Since assuming charge in 2018, the current VC started imposing certain alien ideology, claimed Falguni Pan, a spokesperson of the Students Unity.

He was alluding to allegations that the VC was promoting “saffronisation of the campus.”  They have reasons to believe so.

On Republic Day this year, a second-year undergraduate student of modern history Bijju Sarkar was expelled from the hostel for shooting and circulating a video of a speech by the vice-chancellor.  In the video clip the VC was heard saying those opposing the CAA (Citizenship Amendment Acts) are reading out the Preamble (of the Constitution). But this Constitution was adopted with minority votes. 293 persons created it sitting in the Constituent Assembly.”

He was further heard saying, “The Preamble has turned into Veda. But if we, the voters who elect the Parliament, dislike it, we will change it. However, exchanging abuses is not the way to go about the change.”

A student from Bangladesh received a “leave India” notice for posting photographs of an anti-Citizenship Amendment Act protest on social media.

There are many more such instances that clearly point at the university’s inclination towards a particular political ideology which is inimical to Tagore’s ideals of humanism.  Significantly, the Shiksha Sanskriti Utthan Nyas, the education wing of the RSS headed by Dinanath Batra has called for removal of Tagore’s philosophy on nationalism and patriotism from NCERT text books.

Rabindranath Tagore’s book on Nationalism

The Hindu right wing groups are against Tagore’s concept as the poet had famously said: “Patriotism cannot be our final spiritual shelter; my refuge is humanity. I will not buy glass for the price of diamonds, and I will never allow patriotism to triumph over humanity as long as I live.”

Scarred past

To blame the university’s present dispensation for its downfall will however be a travesty. For the last several years the university has been frequently embroiled in controversy.  In 2004, Rabindranath Tagore’s 1913 Nobel prize medal was stolen from the campus. Soon after another scandal hit the institution when its vice-chancellor Dilip Sinha, and a lecturer Mukti Deb were arrested by the CID on charges of forgery.

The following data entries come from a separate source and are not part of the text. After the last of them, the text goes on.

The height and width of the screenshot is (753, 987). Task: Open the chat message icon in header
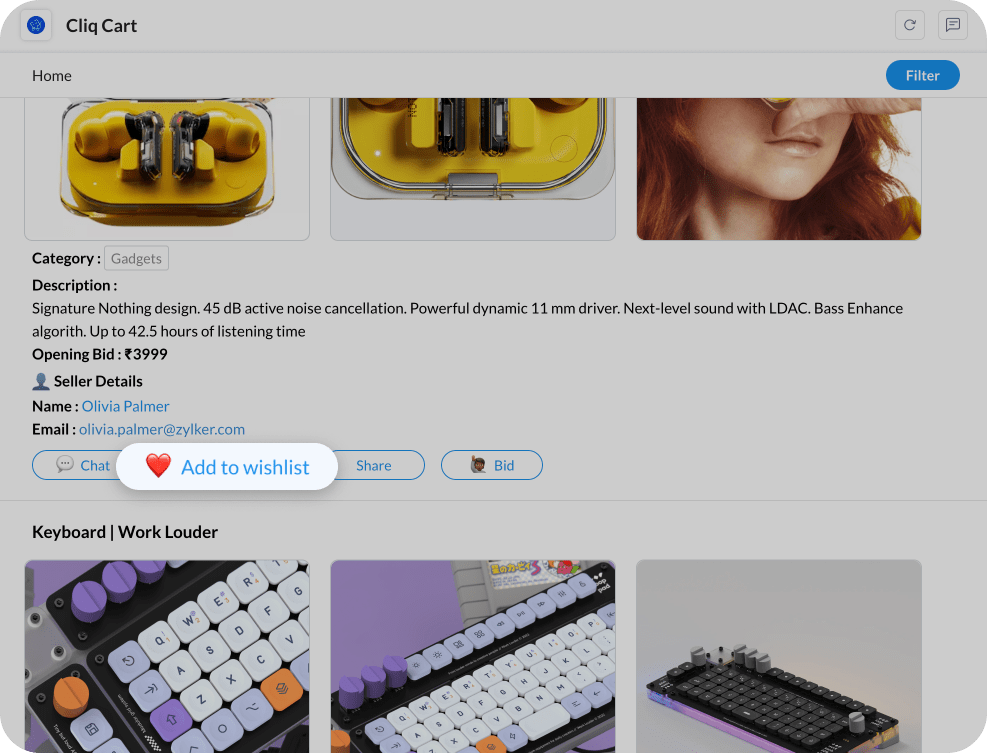click(x=952, y=25)
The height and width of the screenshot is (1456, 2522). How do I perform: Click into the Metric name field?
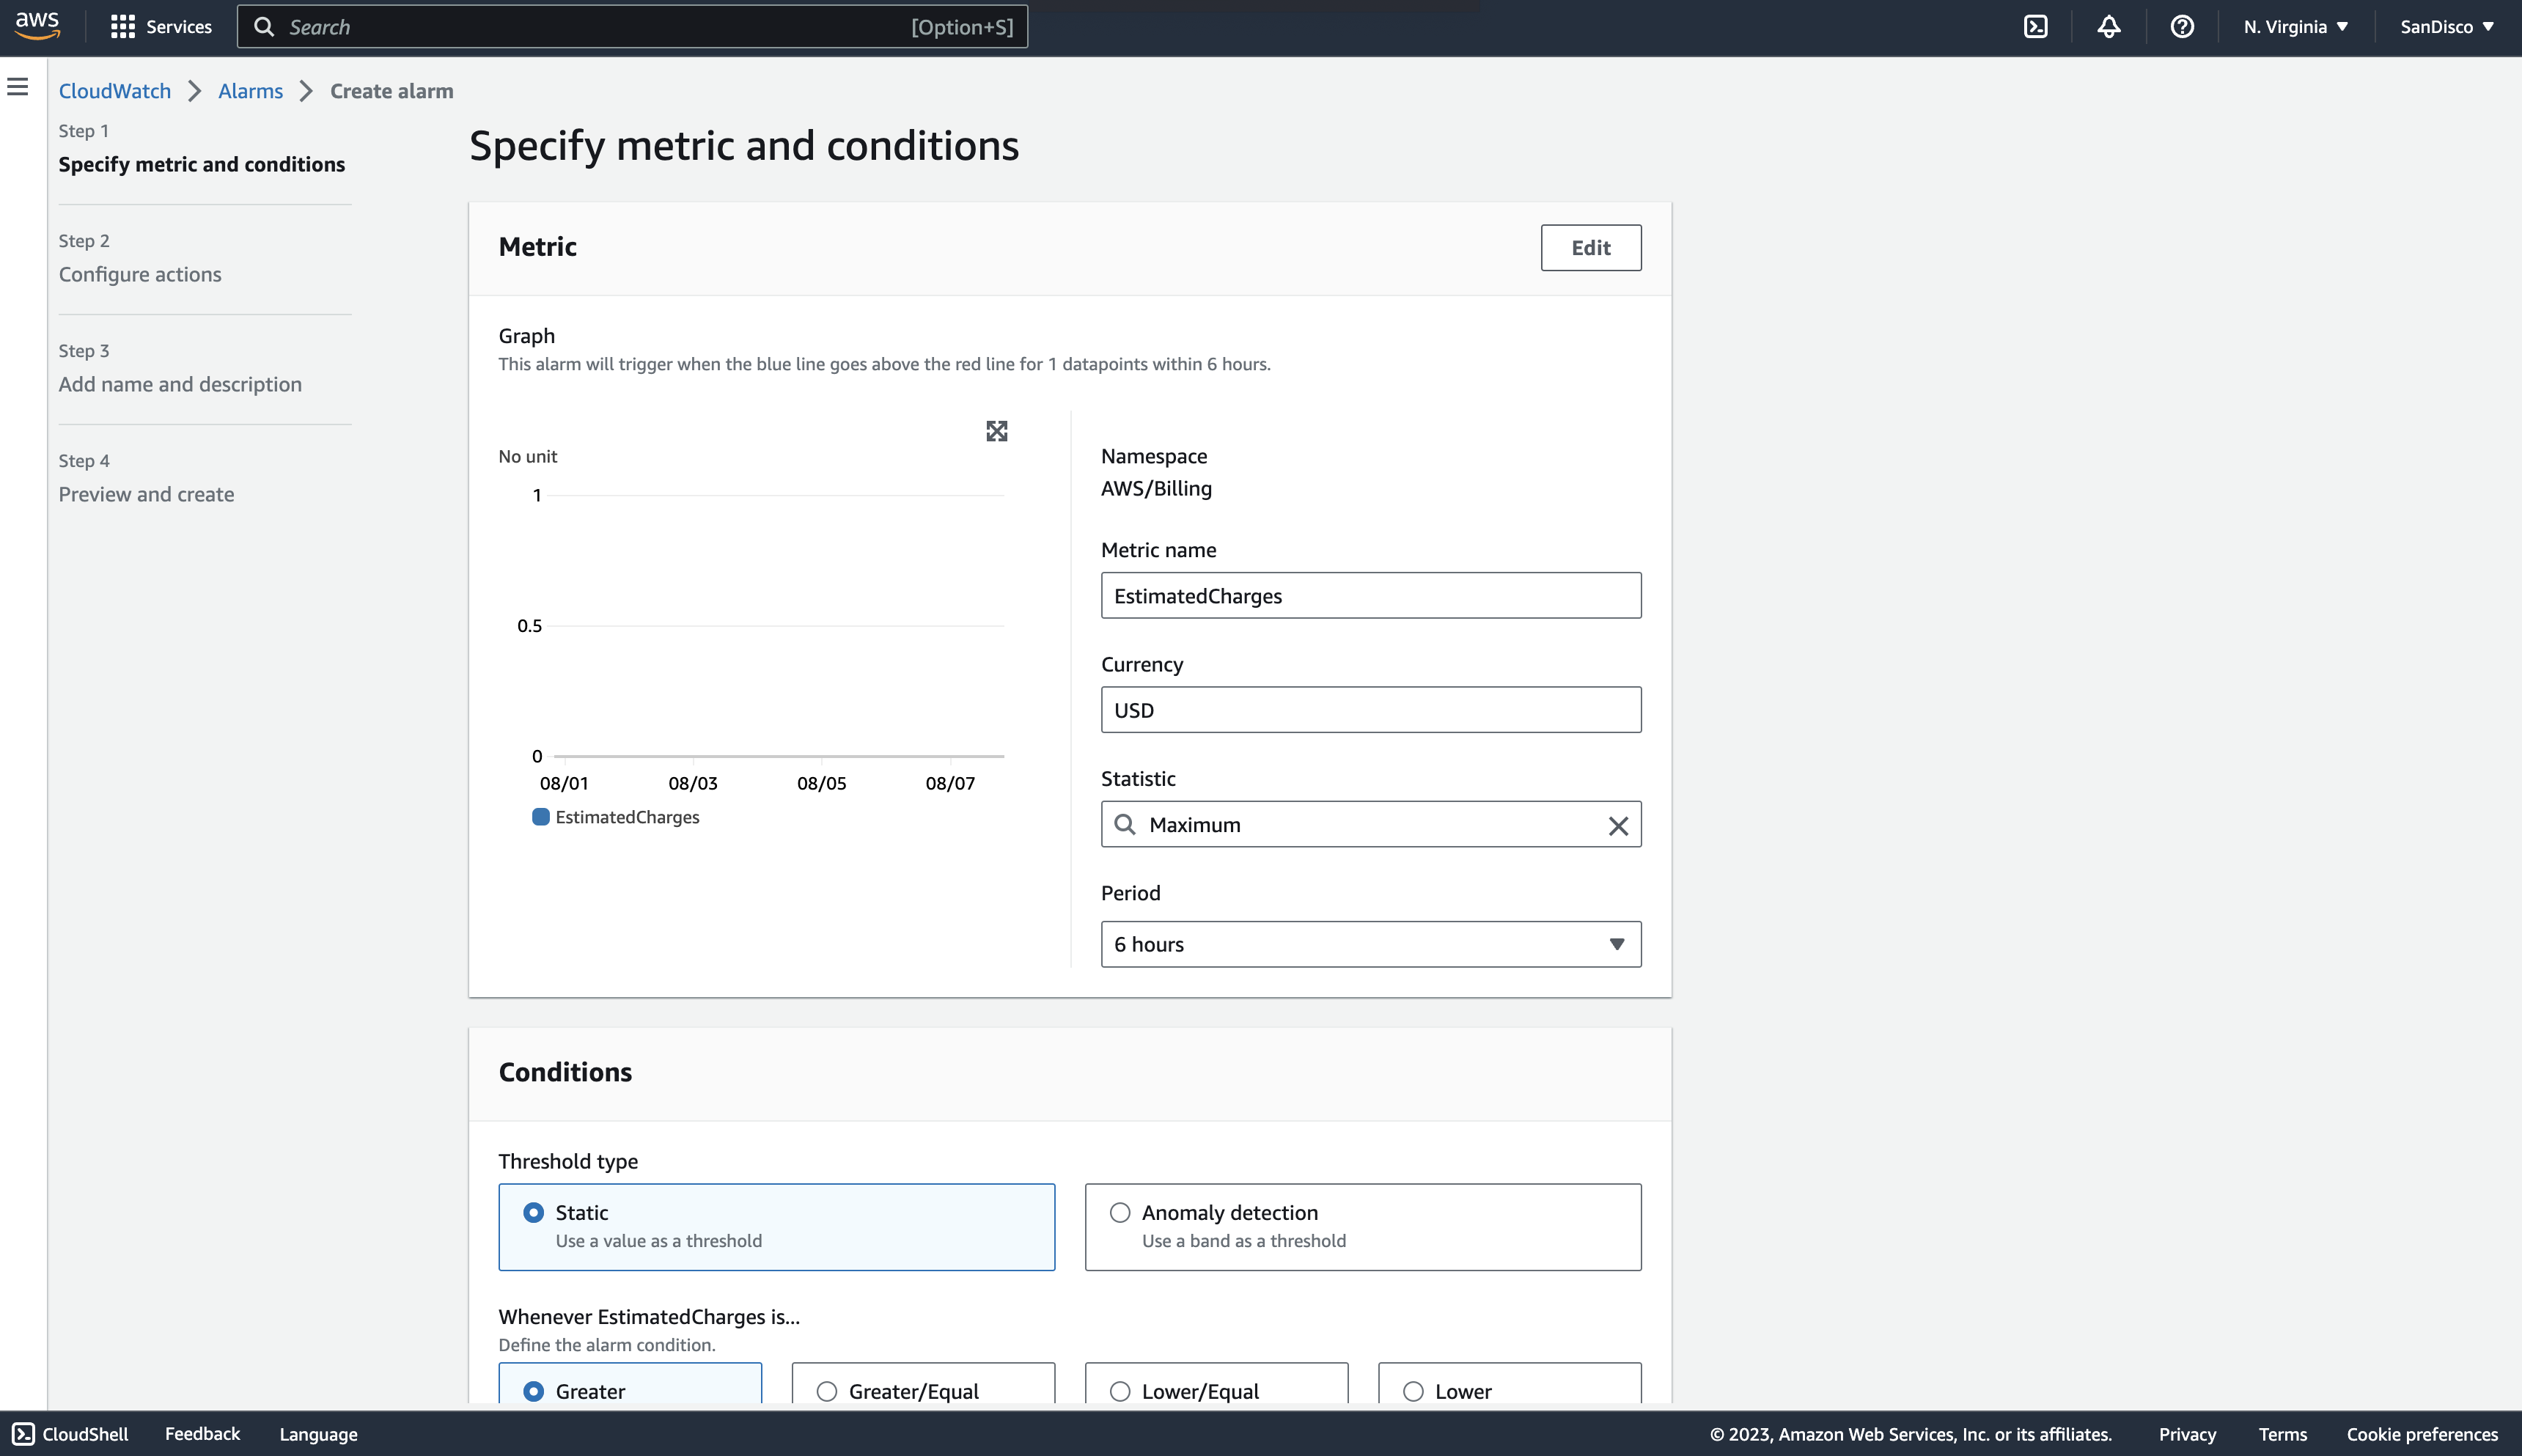tap(1370, 596)
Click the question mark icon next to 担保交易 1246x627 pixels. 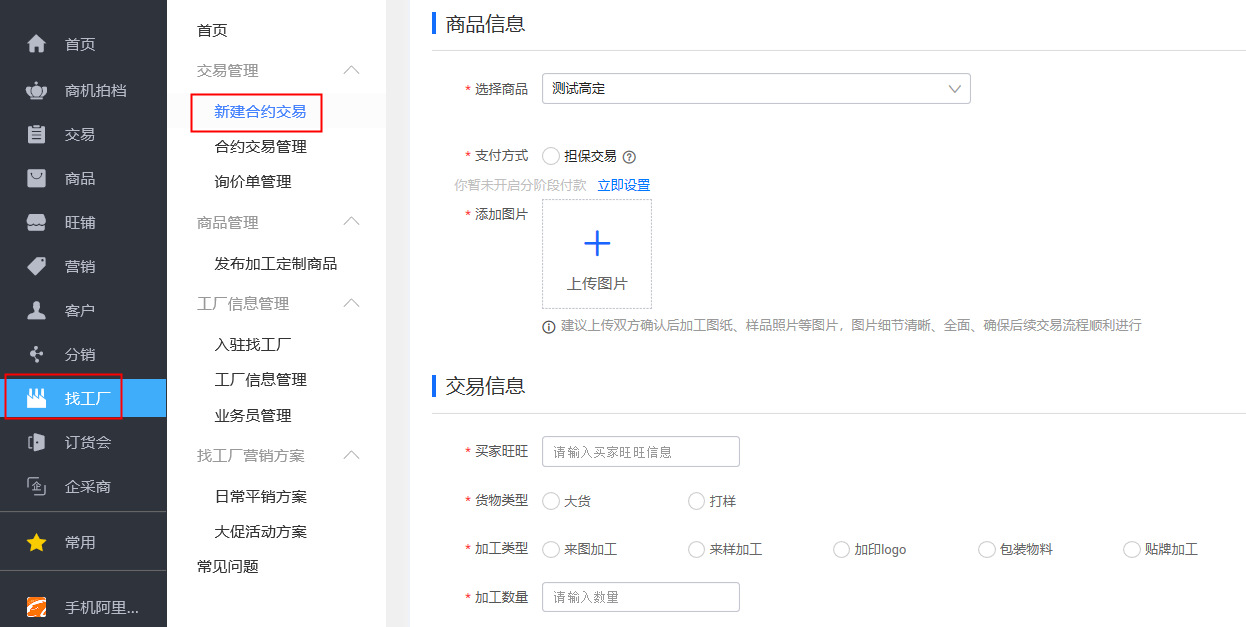[630, 156]
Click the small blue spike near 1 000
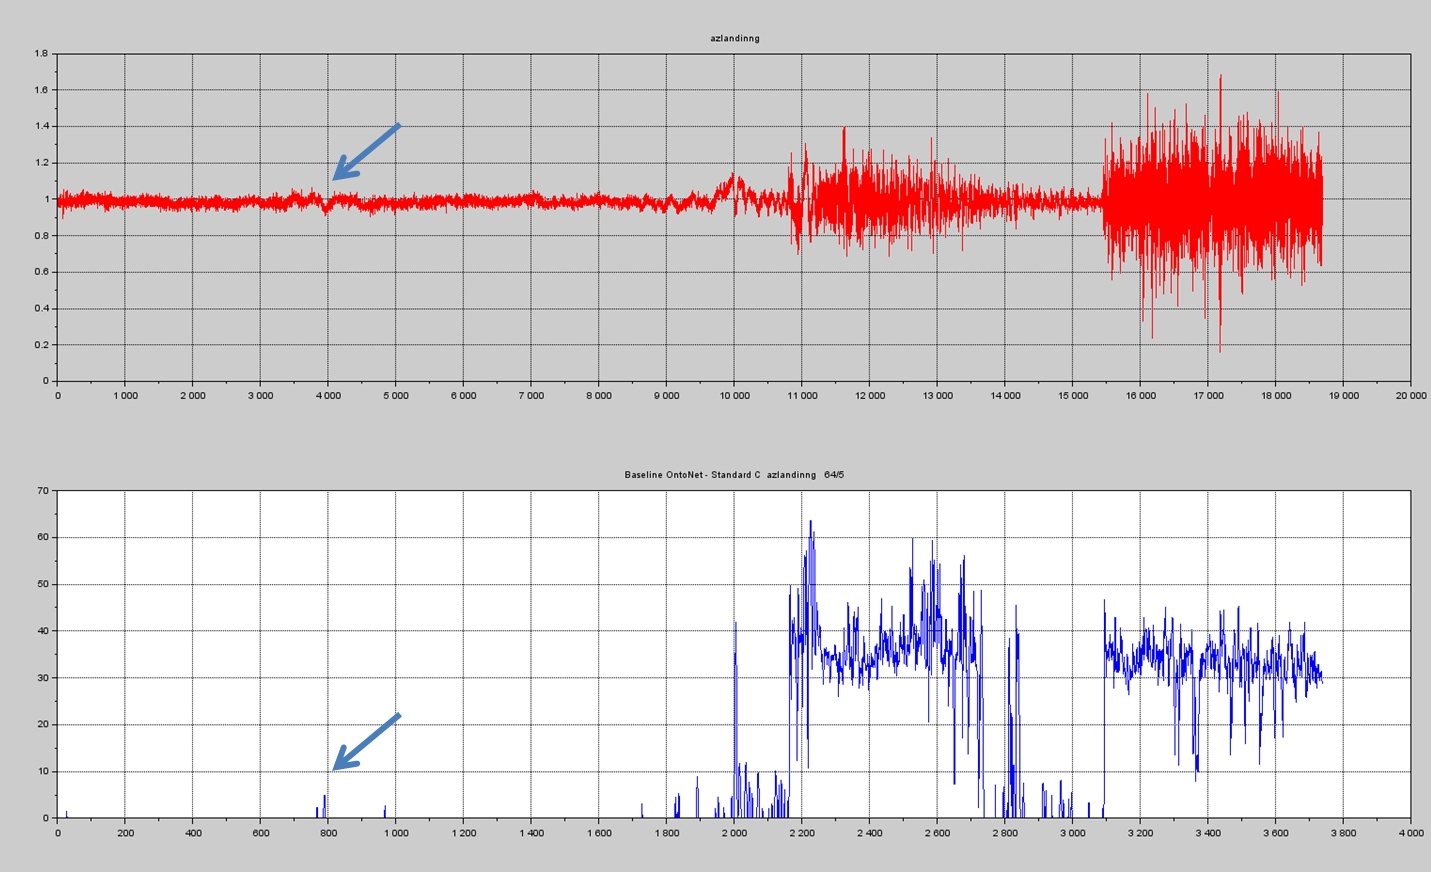The image size is (1431, 872). point(385,809)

Deb was appointed on the basis of forged mark sheets and certificates attested by Sinha.

A few years later a girl student of the university was shot dead by a spurned lover at a hostel on the university campus.

A reign of terror had descended on Tagore’s abode of peace, noted historian and former vice chancellor of the University Rajat Kanta Ray alleged in a letter to the then Prime Minister Manmohan Singh in 2012.

The Prime Minister is the chancellor of the university.

Ray had made the damning allegations against his successor   Sushanta Duttagupta, who had allegedly transferred, suspended and sacked employees in large numbers.

In 2014, three students of the university were arrested for allegedly stripping, molesting and filming a junior student.

Then there is trade unionism that further puts spanner in the university’s smooth functioning and progress. Strangely, in one instance teachers of the VB’s Sangeet Bhavan ceased work demanding overtime payment for singing at university functions.

“It’s painful to see the gradual decline of the university, because it is not just an institution. It’s an idea nurtured so passionately by Tagore himself,” said Anusua Roy Choudhury, who had taught there for a short stint.

This decline is visible in the NIRF ranking.  This year it ranked 50 among all Indian universities, 13 notches below its last year’s position of 37. It ranked 11 in 2016, 19 in 2017 and 31 in 2018, as per the NIRF assessment.